April 14, 2010
Ongoing delays to the South-North Water Diversion Project will defer the delivery of one billion cubic meters of water annually over the next four years to Beijing. Now, a number of analysts in Beijing are offering suggestions on how the city should cope with its water crisis. Wang Jian And Liu Qiong, two Beijing-based water experts, say the city must ease the subsidies for water consumption to ensure that the price reflects its true cost, while implementing policies that promote the recycling of water and efficient use.
All of these suggestions come as the city’s water situation continues to deteriorate.
According to Wang and Liu, Beijing is one of the world’s most water starved mega cities—supplying only 1/40th of the world’s average to its citizens and only 1/10th of China’s average. They say the water crisis has become the biggest obstacle in socio-economic development of the city.
Beijing has been suffering a drought for more than 25 years, but since 1999, it’s become more severe—with the average annual precipitation in Beijing and the surrounding areas 27 percent below the average between 1965 and 2000. Although there are some 200 large and small rivers in the region, most them now run dry.
Compounding the drought has been increased demand from industrial development, resulting in a sequence of crises and half-measures. To deal with the first water crisis in the 1960s, officials approved the construction of canals, then in 1970s—after yet another crisis—they began tapping groundwater much faster than it could be replenished and by the 1980s Beijing claimed exclusive rights to the Miyun reservoir, supplanting neighbouring Hebei Province and Tianjin municipality to get it. In 1990s Beijing also began diverting water from the Ceotian Reservoir in the neighbouring province of Shanxi and the Youyi Reservoir in Hebei.

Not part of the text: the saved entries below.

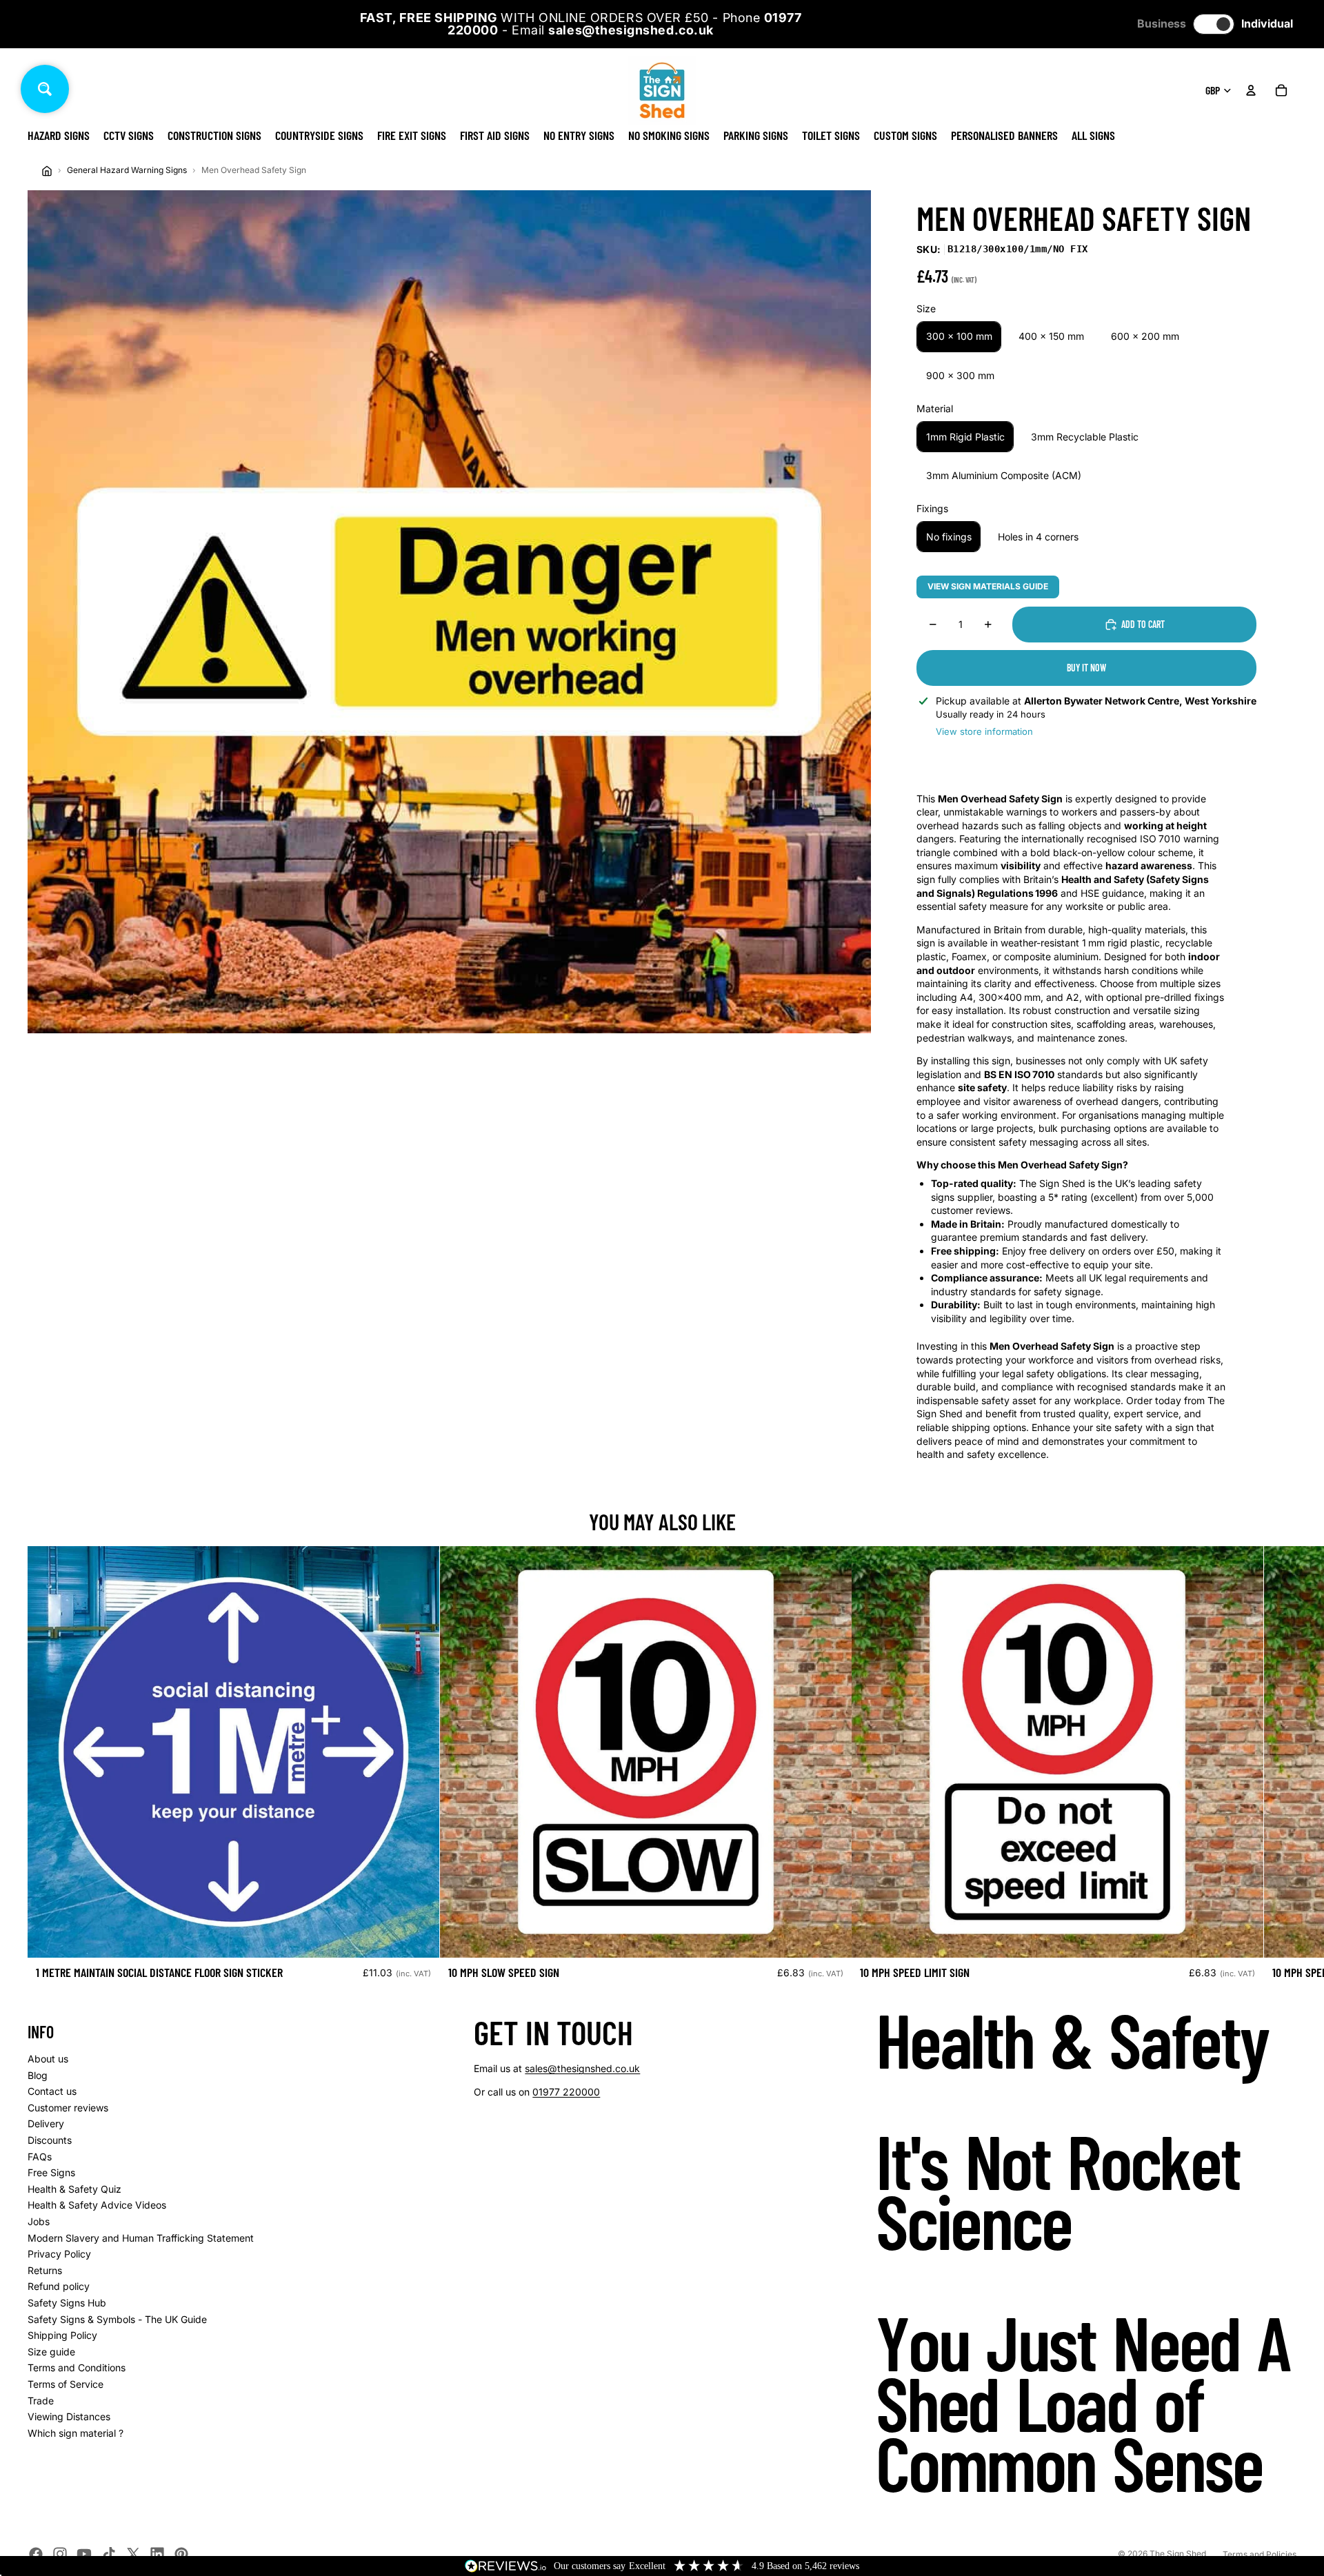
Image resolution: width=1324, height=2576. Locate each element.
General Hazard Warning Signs (127, 170)
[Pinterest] (181, 2554)
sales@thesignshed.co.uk (582, 2068)
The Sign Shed (1178, 2553)
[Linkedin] (157, 2554)
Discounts (50, 2140)
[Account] (1251, 90)
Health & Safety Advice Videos (97, 2205)
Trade (41, 2400)
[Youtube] (84, 2554)
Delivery (46, 2123)
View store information (984, 731)
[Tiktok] (109, 2554)
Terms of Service (65, 2384)
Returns (45, 2270)
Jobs (39, 2221)
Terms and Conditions (77, 2367)
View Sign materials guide (987, 586)
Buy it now (1086, 667)
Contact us (52, 2091)
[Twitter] (133, 2554)
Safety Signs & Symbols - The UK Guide (117, 2319)
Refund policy (59, 2286)
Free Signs (51, 2172)
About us (48, 2059)
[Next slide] (1281, 1768)
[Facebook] (36, 2554)
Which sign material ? (75, 2433)
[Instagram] (60, 2554)
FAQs (40, 2156)
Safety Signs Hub (67, 2303)
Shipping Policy (62, 2335)
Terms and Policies (1259, 2554)
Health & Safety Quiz (74, 2189)
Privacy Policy (59, 2254)
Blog (38, 2075)
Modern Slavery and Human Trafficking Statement (141, 2238)
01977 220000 (566, 2092)
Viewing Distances (69, 2416)
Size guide (51, 2351)
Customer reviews (68, 2107)
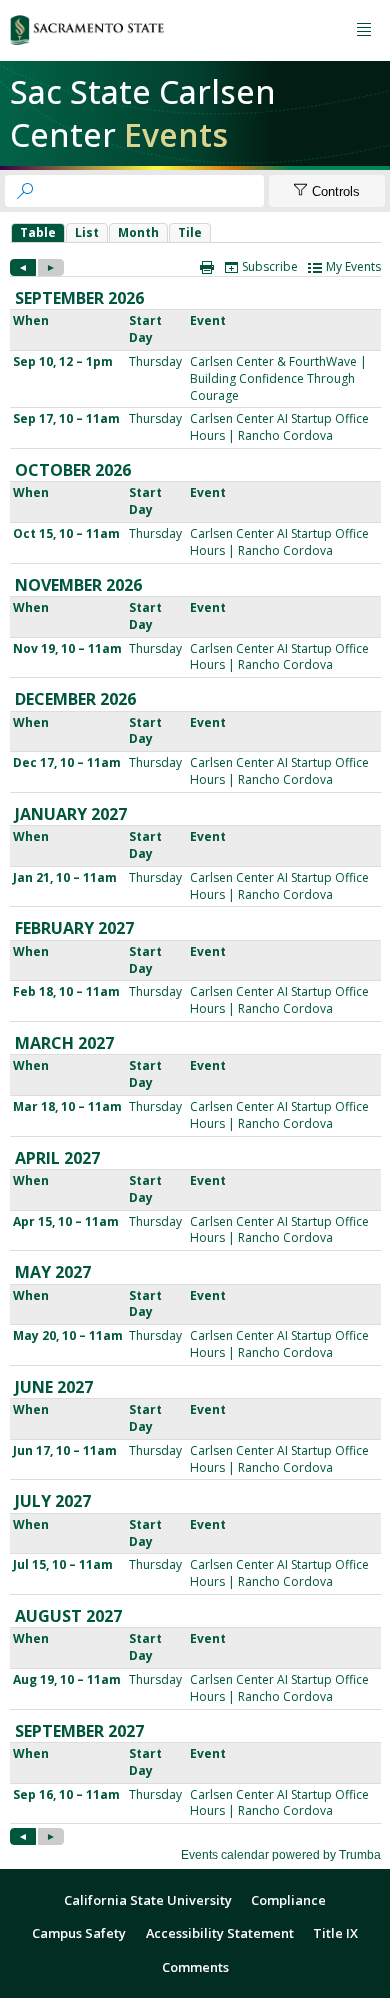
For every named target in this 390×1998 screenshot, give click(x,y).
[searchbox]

To no avail. The water crisis continued.
Officials eventually approved the central route of the South-North Water Diversion scheme—a massive water diversion scheme that has already begun to forcibly relocate 330,000 residents. Since it’s approval, the problems have continued to pile high. First, the complexity of the project created a number of sub-projects and supporting projects, which required feasibility studies and other suggestions by experts and local governments.
Meanwhile, the escalating costs of commodities was pushing up the overall price tag of the project. Wang and Liu say the overall cost increased from 100-billon yuan in 2002 to 250-billion yuan today—a 150% increase.
The relocation of hundreds of thousands of citizens is also proving to be more difficult, and expensive, than anticipated. Authorities now think “additional work” should be done to improve the resettlement plan. Originally, officials planned to compensate relocated citizens at amount equal to 10 times per capita GDP in 2006—it’s since been raised to 16 times per capita GDP.
As the problems piled up, the project’s completion date was pushed back four years to 2014.
Meanwhile, Beijing’s water crisis showed no signs of abating. According to Wang and Liu, the Yongding river in the west and the Chaobai River in the east, two of the largest rivers in the city region, now run dry. The Guanting Reservoir, which used to be one of the important sources of drinking water, no longer supplies water to the city, while the Miyun Reservoir, now crucial to the city’s current supply of drinking water, only holds a quarter of its total storage capacity.
Officials have been forced to tap groundwater at a blistering pace. According to our 2008 report, the Beijing municipality will need to continue pumping about three billion cubic metres of groundwater annually to keep up with the forecasted growth in demand—that’s 500 million cubic metres more than the annual allowable limit for “safe” extraction of groundwater.
Wang and Liu say the city needs to learn how to use water more efficiently and to live within the means of its own watershed and stop diverting water from neighbouring jurisdictions. They also suggest that Beijing officials should develop a strategy for recycling water, while setting up the necessary regulatory bodies to test the quality of recycled water and disclose these results to the public.
Most importantly, the price of water needs to reflect its scarcity.
“Only with price signals will all consumers make the necessary investments in water-saving technologies, change their behaviour, and begin to use water efficiently,” they write. “As the price of water increases, the demand for water will diminish, helping to curb the rate at which Beijing’s watershed is currently mined and the volume of water from other watersheds is diverted to the city.”